Attendant charges assessed at Rs.20,000/- and Special Diet assessed at Rs.15,000/- can also not be termed as exorbitant. 11. In so far as the award of compensation to the tune of Rs.4,30,685/- for medical expenses/ hospitalization is concerned, the same is supported by the Bills and Vouchers placed on record of the Tribunal by the claimant. 12. Thus viewed, the amount of Rs.8,29,700/- (Rupees Eight Lacs Twenty nine thousands and Seven hundred only) awarded as compensation is just and fair and cannot be termed as excessive.
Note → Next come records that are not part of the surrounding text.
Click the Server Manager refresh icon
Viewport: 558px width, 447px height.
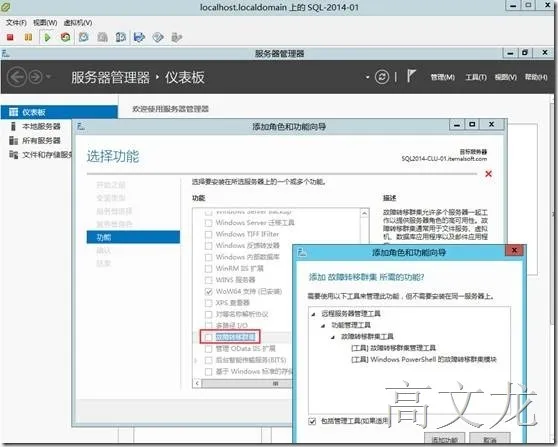click(382, 77)
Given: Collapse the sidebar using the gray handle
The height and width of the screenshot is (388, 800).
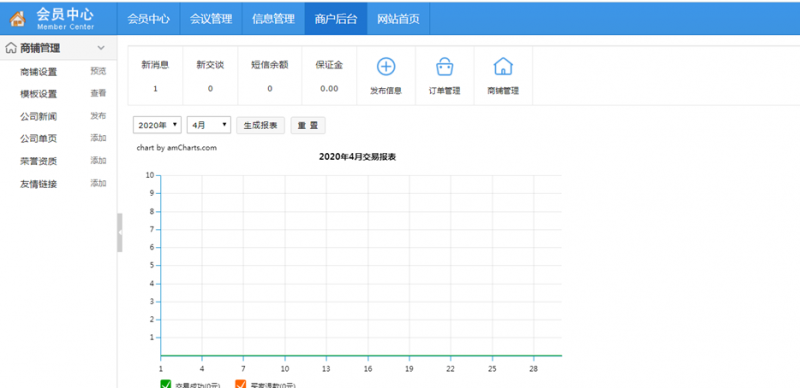Looking at the screenshot, I should tap(120, 233).
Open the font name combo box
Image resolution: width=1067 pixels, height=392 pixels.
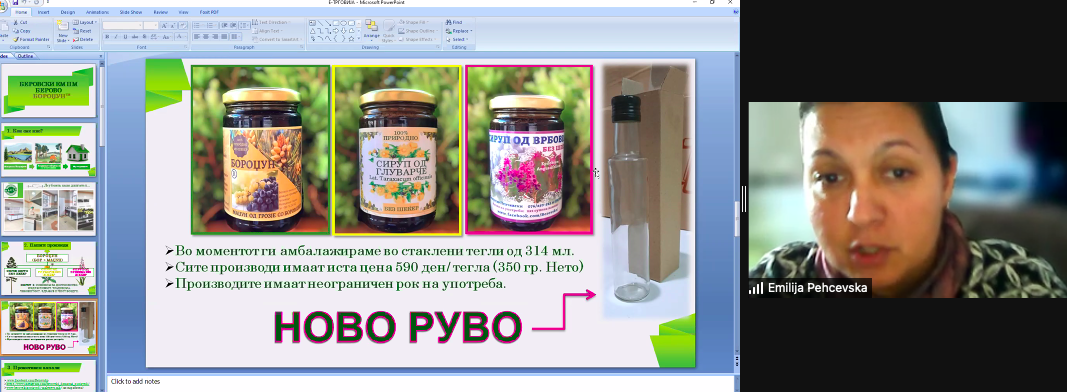click(122, 25)
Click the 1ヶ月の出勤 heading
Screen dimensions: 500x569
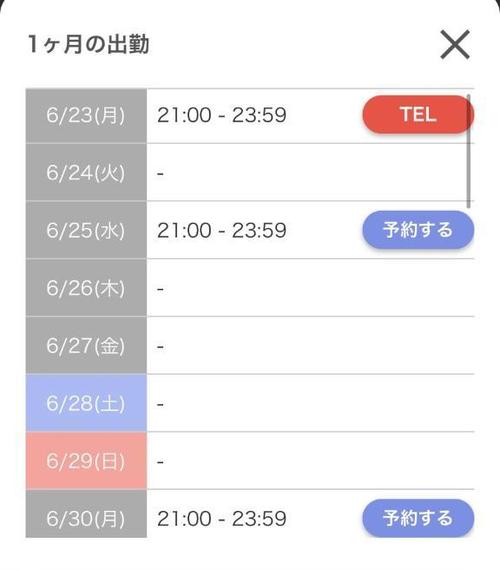[89, 44]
The corpus of compensation barring component awarded on account of permanent disability is expected to yield interest sufficient to provide sustenance and mitigate the hardship suffered by the claimant on account of permanent disability which has not only resulted in reduction of his earning capacity but also rendered him partially disabled and dependent for support. 13. There being no merit in the instant appeal, the same is dismissed alongwith connected CMA.